Excerto do documento
Utopia invertida
/O título é pouco exato, sujeita-se ao significado de contexto que depois da Revolução Industrial parece ter contaminado a realidade com um optimismo furioso (mesmo com interregnos, bolsas de tempo e de realidade que curte-circuitaram o desejo frenético de felicidade, Guerras mundiais, por exemplo). Assim, durante séculos, nas sociedades quentes (Lévi-Strauss), o futuro ganhava sempre ao passado e ao presente, ansiava-se por ele, era bem mais Pai Natal do que os outros dois tempos. Isto foi, simultaneamente, uma emancipação em relação às antigas teologias e teogonias (Cristianismo, Grécia e Roma antigas) e uma alienação à ideia de progresso. O progressismo insinuou-se em quase todos os cantos do pensar e do sentir humanos, os céticos do futuro eram agora seres possuídos por uma deformação intelectual e moral. Fosse na política (materialismo dialético), na economia, nos costumes ou na arte, havia a tremenda convicção de que os erros do passado e do presente seriam conjurados no futuro. Sem que nenhum contra-ataque em grande escala, como em Édipo Rei, fosse sequer imaginável, nessa imaginação dominante feita da soma e de mais do que soma das parcelas individuais.

Excertos dos dados
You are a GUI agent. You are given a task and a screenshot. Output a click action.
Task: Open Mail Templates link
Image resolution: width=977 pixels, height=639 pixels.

* * *

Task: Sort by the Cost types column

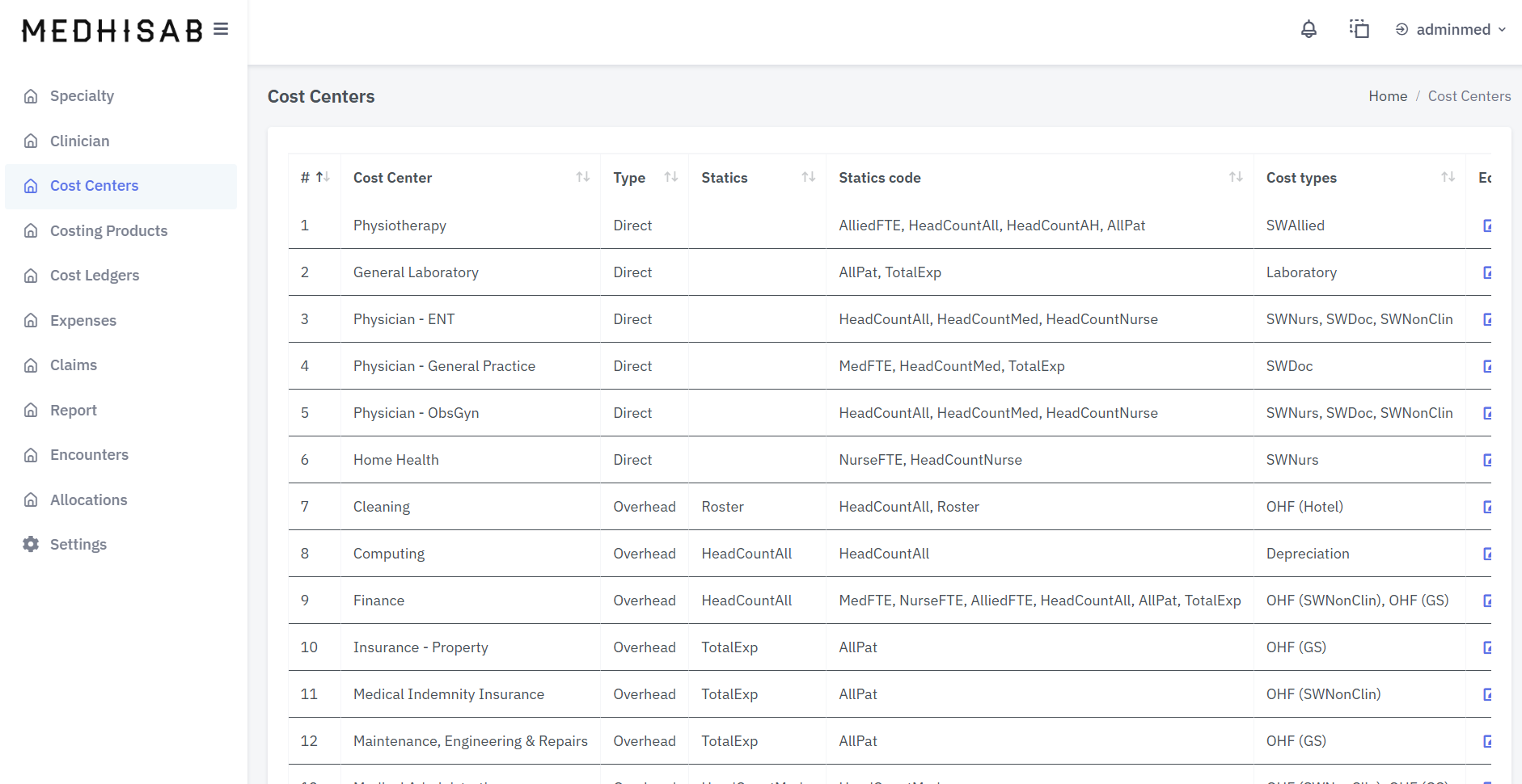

O que se pede
**A.** Como se traduz para inglês esta frase do texto sobre a utopia invertida: "O progressismo insinuou-se em quase todos os cantos do pensar e do sentir humanos, os céticos do futuro eram agora seres possuídos por uma deformação intelectual e moral."?
**B.** Prossiga com o texto sobre a utopia invertida a partir da última frase apresentada.

Respostas às tarefas
**A.** Progressivism crept into almost every corner of human thought and feeling; skeptics of the future were now beings possessed by an intellectual and moral deformity.

**B.**
Muitos autores, com tanto mais ambivalência quanto maior era o talento e empenhamento intelectuais, quiseram pensar a ideia de outro lugar, da Grécia à atualidade. Alguns que conheço:
Platão;
Aristóteles;
Thomas More;
Rabelais;
Campanella;
Francis Bacon;
Daniel Defoe;
Jonathan Swift;
Voltaire;
Sade;
Jules Verne;
Mark Twain;
Eugène Zamiatine;
Frizt Lang;
George Orwell;
Hermann Hesse;
Aldous Huxley;
Italo Calvino;
Michel Houellebecq;
Sem a mediação da arte e do pensamento científico, os esboços maiores de utopias recentes centram-se no Terceiro Reich alemão e no marxismo-leninismo soviético. A pessoalização paranoica de uma vontade de futuro assente em projetos de vida pessoais (Lenine, Estaline e Hitler), em visões do mundo alucinadas, redundou nas maiores distopias. Se a utopia busca sempre uma perfeição, parece por isso potenciar, reverso que sempre esteve presente no verso, grandes imperfeições, como, mutatis mutandis, o voo de Ícaro.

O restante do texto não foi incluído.